2026-06-08 ジョンズ・ホプキンス大学(JHU)
<関連情報>
- https://hub.jhu.edu/2026/06/08/study-explains-hiv-persistence-in-blood-following-treatment/
- https://www.nature.com/articles/s41467-026-73475-5
5′リーダー配列の欠陥が長期ART治療中のHIV-1ウイルス血症の持続を引き起こす 5′ leader defects drive persistent HIV-1 viremia on long-term ART
Julia R. Box,Angelica Camilo-Contreras,Filippo Dragoni,Feng Yun Yue,Vitaliy Matveev,Jackson Foley,Jianwei Zhang,Yan Wei Mok,Marlene DeSousa,Jun Lai,Zachary Mulcare,Zachary Bakewell,Sebastien Poulin,Frederic Chano,Claude Fortin,Cecile Tremblay,Joel N. Blankson,Sonya Krishnan,Ethel D. Weld,Christie Basseth,Matthew M. Hamill,Christopher J. Hoffmann,Eileen P. Scully,Joyce L. Jones,… Francesco R. Simonetti
Nature Communications Published:08 June 2026
DOI:https://doi.org/10.1038/s41467-026-73475-5
Abstract
Traces of HIV-1 RNA can persist in plasma despite long-term suppressive antiretroviral therapy (ART).

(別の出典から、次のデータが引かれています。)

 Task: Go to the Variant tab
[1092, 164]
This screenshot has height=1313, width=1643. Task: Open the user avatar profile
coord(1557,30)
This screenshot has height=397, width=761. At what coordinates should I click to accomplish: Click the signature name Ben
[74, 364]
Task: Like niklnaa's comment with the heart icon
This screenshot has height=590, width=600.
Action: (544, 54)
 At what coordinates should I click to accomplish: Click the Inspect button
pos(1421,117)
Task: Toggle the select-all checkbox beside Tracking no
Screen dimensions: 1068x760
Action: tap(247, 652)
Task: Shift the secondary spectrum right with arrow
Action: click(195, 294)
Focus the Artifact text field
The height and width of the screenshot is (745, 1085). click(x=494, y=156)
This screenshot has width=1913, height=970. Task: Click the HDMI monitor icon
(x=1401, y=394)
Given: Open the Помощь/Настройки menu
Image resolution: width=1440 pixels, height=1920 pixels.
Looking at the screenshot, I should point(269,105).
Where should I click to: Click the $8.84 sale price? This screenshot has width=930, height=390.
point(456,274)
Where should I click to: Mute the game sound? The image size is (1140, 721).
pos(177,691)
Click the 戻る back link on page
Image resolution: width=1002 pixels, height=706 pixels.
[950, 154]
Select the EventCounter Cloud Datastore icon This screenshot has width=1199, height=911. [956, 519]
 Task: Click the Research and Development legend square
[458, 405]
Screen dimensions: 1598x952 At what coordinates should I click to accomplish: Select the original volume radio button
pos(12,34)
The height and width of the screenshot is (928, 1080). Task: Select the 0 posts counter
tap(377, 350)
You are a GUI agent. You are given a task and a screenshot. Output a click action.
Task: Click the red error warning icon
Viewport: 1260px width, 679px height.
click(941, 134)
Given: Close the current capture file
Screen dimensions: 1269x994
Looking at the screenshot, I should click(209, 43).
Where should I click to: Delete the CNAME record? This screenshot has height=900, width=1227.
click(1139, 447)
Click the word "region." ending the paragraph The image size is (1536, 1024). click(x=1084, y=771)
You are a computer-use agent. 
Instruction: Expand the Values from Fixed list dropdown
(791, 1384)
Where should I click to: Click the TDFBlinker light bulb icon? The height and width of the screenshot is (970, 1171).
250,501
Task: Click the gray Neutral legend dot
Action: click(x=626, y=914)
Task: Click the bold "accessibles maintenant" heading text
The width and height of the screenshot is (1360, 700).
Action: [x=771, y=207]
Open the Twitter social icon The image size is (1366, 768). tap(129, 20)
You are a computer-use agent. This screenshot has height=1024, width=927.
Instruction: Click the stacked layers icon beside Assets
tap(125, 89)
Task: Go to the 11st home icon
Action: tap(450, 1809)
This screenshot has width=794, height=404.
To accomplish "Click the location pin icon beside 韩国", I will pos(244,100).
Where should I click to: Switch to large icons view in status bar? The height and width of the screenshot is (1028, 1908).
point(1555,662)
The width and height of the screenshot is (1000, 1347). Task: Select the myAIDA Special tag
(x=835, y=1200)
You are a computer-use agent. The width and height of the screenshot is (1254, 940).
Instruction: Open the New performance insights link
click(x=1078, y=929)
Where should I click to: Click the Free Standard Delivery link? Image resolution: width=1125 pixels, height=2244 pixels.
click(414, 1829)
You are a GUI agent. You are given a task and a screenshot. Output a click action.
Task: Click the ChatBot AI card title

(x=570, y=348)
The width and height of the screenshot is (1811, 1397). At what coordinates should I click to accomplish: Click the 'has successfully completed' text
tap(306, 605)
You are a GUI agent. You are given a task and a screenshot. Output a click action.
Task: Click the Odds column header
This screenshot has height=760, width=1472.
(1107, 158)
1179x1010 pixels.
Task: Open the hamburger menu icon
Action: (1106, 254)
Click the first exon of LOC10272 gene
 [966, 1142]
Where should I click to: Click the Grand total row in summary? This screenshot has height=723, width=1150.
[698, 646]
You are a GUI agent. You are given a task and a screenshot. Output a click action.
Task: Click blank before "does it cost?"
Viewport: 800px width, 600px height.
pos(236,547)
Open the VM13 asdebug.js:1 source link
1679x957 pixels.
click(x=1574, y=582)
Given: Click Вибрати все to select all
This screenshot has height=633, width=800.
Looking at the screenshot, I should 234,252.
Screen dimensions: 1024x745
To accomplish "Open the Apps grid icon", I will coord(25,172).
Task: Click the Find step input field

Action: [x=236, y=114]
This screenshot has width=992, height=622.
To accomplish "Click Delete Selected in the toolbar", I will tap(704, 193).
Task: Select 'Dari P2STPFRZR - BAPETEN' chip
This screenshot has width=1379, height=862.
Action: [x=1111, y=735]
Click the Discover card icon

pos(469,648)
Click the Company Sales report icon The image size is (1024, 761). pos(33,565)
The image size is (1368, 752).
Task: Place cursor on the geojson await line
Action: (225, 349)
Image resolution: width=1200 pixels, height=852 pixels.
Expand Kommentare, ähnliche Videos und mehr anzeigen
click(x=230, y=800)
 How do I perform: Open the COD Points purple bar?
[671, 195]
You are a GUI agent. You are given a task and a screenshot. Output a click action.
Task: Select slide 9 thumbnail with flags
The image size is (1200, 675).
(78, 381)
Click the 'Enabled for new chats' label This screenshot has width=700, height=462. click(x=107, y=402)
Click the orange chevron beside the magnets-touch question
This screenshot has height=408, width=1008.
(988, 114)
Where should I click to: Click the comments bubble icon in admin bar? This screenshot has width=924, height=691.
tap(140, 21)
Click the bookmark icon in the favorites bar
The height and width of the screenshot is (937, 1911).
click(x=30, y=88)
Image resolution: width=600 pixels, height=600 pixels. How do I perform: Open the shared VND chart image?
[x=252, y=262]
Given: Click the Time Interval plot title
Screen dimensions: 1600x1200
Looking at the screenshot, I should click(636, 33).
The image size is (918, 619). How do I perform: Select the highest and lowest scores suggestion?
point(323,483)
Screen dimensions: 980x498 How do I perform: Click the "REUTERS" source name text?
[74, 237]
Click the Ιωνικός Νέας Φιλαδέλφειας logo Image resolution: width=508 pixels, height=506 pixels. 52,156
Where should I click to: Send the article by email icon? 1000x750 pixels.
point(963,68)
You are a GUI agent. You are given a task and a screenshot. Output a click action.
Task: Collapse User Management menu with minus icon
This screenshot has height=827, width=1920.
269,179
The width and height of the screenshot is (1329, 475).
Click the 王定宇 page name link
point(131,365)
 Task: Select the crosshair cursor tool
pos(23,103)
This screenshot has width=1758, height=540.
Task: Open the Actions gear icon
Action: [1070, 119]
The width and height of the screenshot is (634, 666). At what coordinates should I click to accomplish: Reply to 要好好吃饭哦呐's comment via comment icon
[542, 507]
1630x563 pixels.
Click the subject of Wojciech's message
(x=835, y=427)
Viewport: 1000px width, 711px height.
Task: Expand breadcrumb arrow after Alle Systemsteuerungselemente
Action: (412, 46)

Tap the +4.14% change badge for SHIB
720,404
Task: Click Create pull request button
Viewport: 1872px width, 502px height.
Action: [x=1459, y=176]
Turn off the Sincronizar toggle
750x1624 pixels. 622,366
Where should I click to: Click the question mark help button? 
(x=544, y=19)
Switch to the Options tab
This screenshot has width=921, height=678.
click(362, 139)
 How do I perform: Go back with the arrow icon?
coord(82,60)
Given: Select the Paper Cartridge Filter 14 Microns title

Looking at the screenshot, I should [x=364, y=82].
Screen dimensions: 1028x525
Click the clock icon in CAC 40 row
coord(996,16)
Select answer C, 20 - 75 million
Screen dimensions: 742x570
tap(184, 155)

Some individuals develop nonsuppressible viremia (NSV), characterized by detectable HIV-1 RNA that raises concerns for virological failure, pathogenesis, and transmission. The sources of NSV remain poorly defined, in part due to limited tools to characterize plasma HIV-1 RNA. Both infectious and defective proviruses, including those with defects in the 5′ Leader (5′L), can contribute to NSV, but their relative contributions have not been quantified. Here we show that in over 50 participants, plasma viremia is markedly driven by highly clonal HIV-1 RNA populations carrying defects in the 5′L. Across individuals, dominant clones with 5′L defects clustered around the major splice donor (MSD) accounted for the vast majority of circulating HIV-1 RNA. To enable rapid, scalable profiling, we developed CLAWS (Capturing 5′ Leader Anomalies Without Sequencing), a digital PCR assay that distinguishes intact from defective 5′L RNA. CLAWS recapitulated sequencing-based estimates and detected low-abundance defective RNA early after ART initiation, revealing that defective genomes emerge early and become predominant during long-term therapy. These findings identify 5′L-defective genomes as the predominant driver of NSV and establish CLAWS as a practical tool for monitoring viremia in clinical and cure-related settings.